Some listeners have described this song as "Beatles-esque". Accordingly, the music video for the song is reminiscent of Beatles performances from the 1960s, featuring Church and his band on a low, sparsely furnished stage in suits and neckties, with the drummer sitting and drumming in the rear in a very Ringo-like manner behind a slimmed-down kit and frequent shots of the mainly female audience. However, the Vox AC30 amps do not appear.

==Critical reception==
Giving it three stars out of five, Chris Neal of Country Weekly magazine said that it "plays like an afterthought tucked away near the end of Carolina, but its modest charms stand up reasonably well on their own." Karlie Justus of Engine 145 gave the song a thumbs-up, criticizing the "lazy" lyrics and "awkward" production, but said that it showed Church's "knack for composing a hook that can make even the most inane song[…]stick with listeners after its three minutes expire." Both Neal and Justus compared the song's theme to Terri Clark's 1998 single "You're Easy on the Eyes."

==Chart performance==
"Hell on the Heart" debuted at number 52 on the U.S. Billboard Hot Country Songs charts dated for the week of October 24, 2009, and, like his previous hit, "Love Your Love The Most," peaked at number 10.

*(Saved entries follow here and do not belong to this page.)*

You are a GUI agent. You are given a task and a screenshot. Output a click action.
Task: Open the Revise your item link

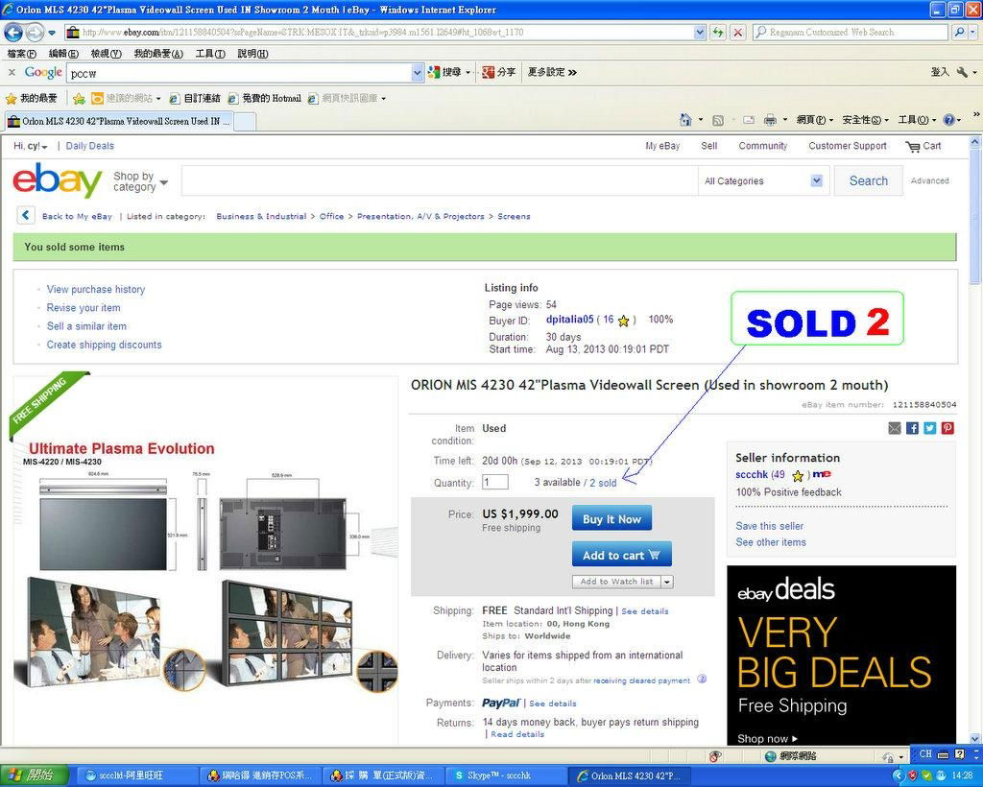coord(84,308)
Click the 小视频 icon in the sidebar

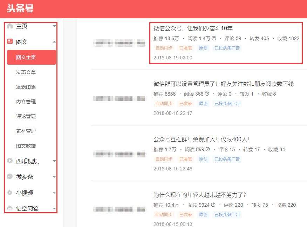pyautogui.click(x=9, y=193)
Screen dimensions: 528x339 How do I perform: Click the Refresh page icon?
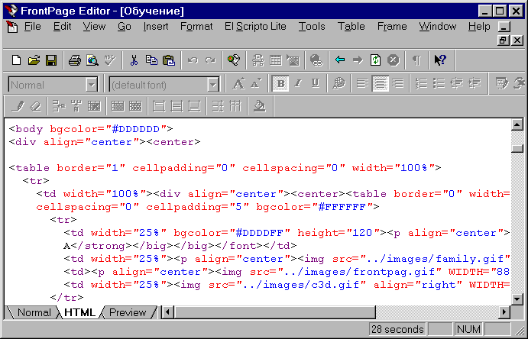point(375,60)
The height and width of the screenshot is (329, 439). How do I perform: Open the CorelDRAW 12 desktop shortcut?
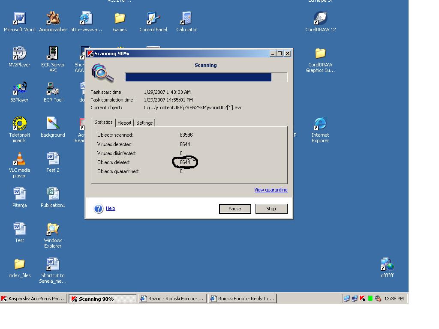[320, 19]
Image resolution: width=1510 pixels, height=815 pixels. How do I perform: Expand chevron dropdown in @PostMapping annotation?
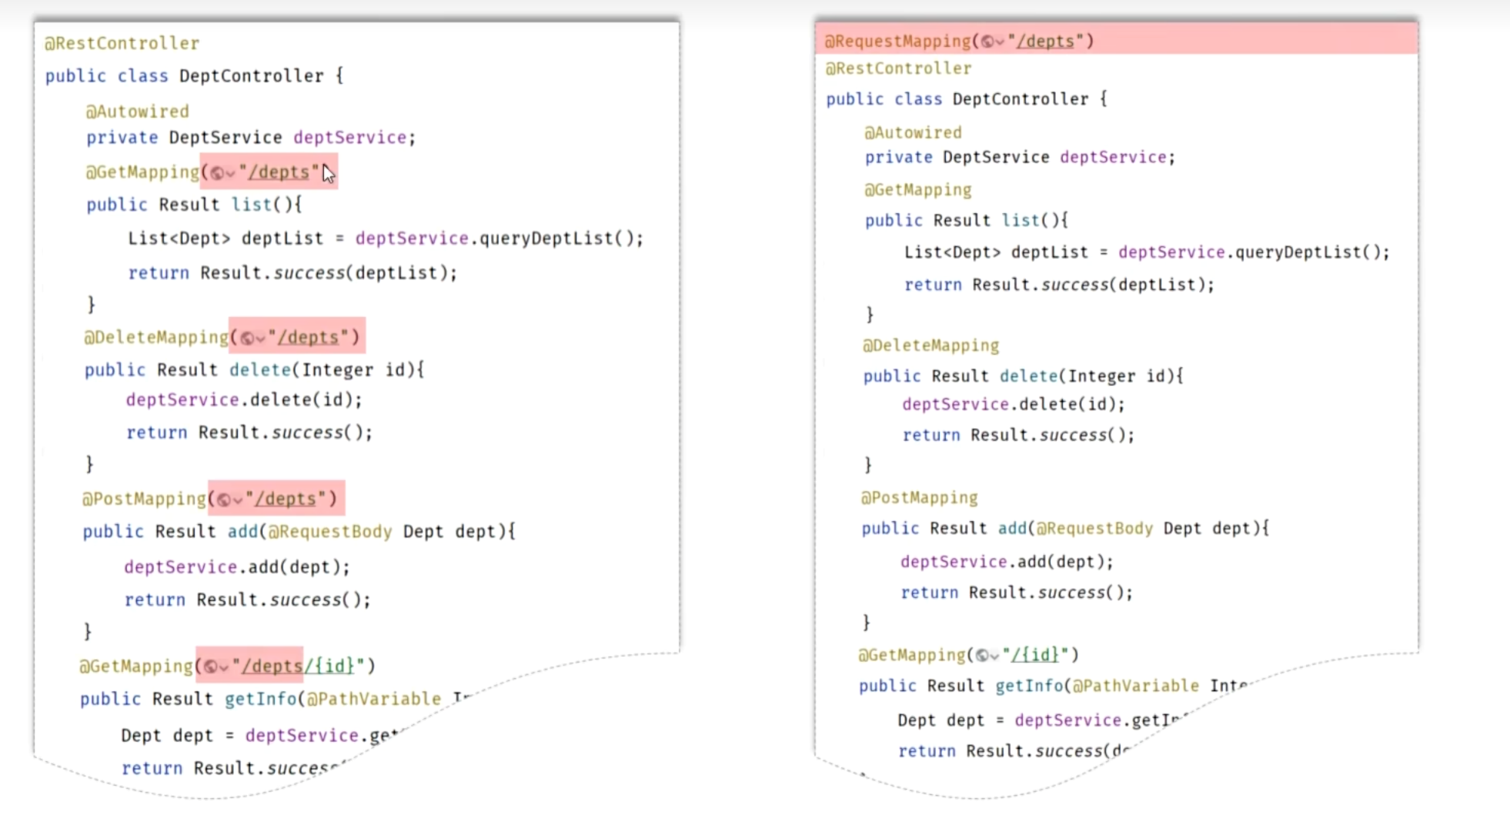click(237, 500)
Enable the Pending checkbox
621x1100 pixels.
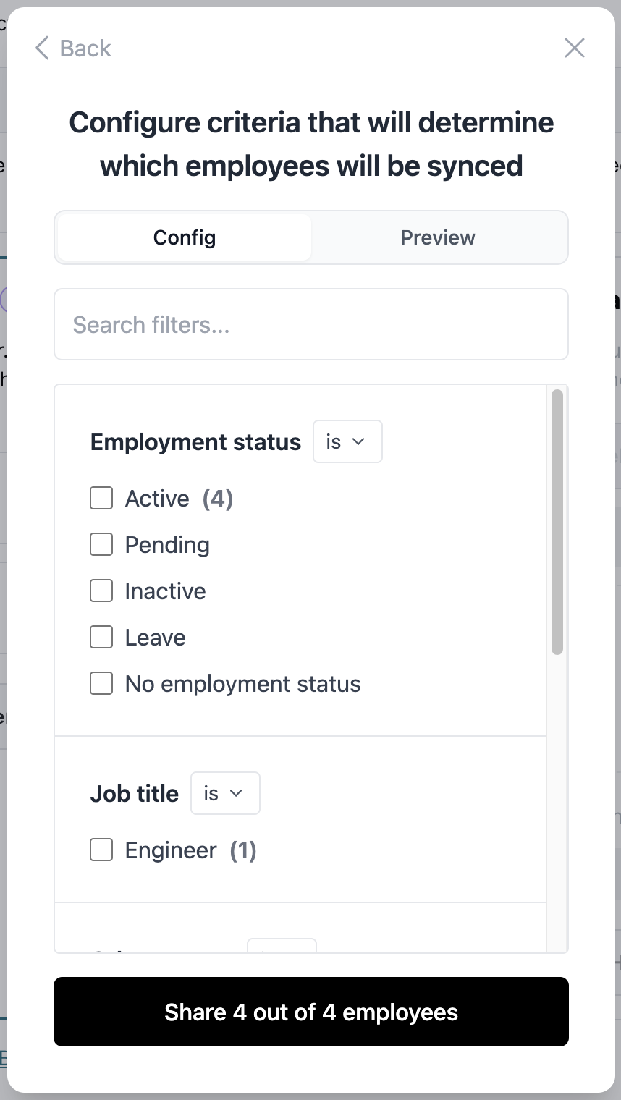(x=101, y=545)
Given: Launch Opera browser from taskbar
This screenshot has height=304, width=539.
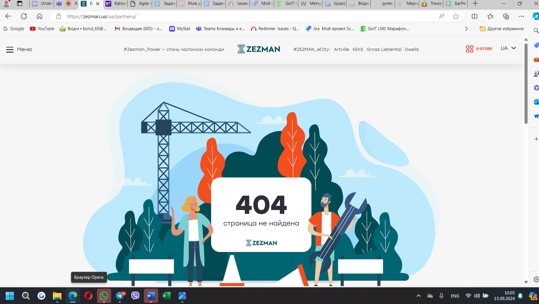Looking at the screenshot, I should pyautogui.click(x=88, y=296).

| Chart (2009–2010) | Peak position |
|---|---|
| Canada Country (Billboard) | 20 |
| US Hot Country Songs (Billboard) | 10 |
| US Billboard Hot 100 | 67 |

===Year-end charts===

| Chart (2010) | Position |
|---|---|
| US Country Songs (Billboard) | 54 |

==Certifications==

| Region | Certification | Certified units/sales |
| United States (RIAA) | Platinum | 1,000,000^{‡} |
^{‡} Sales+streaming figures based on certification alone.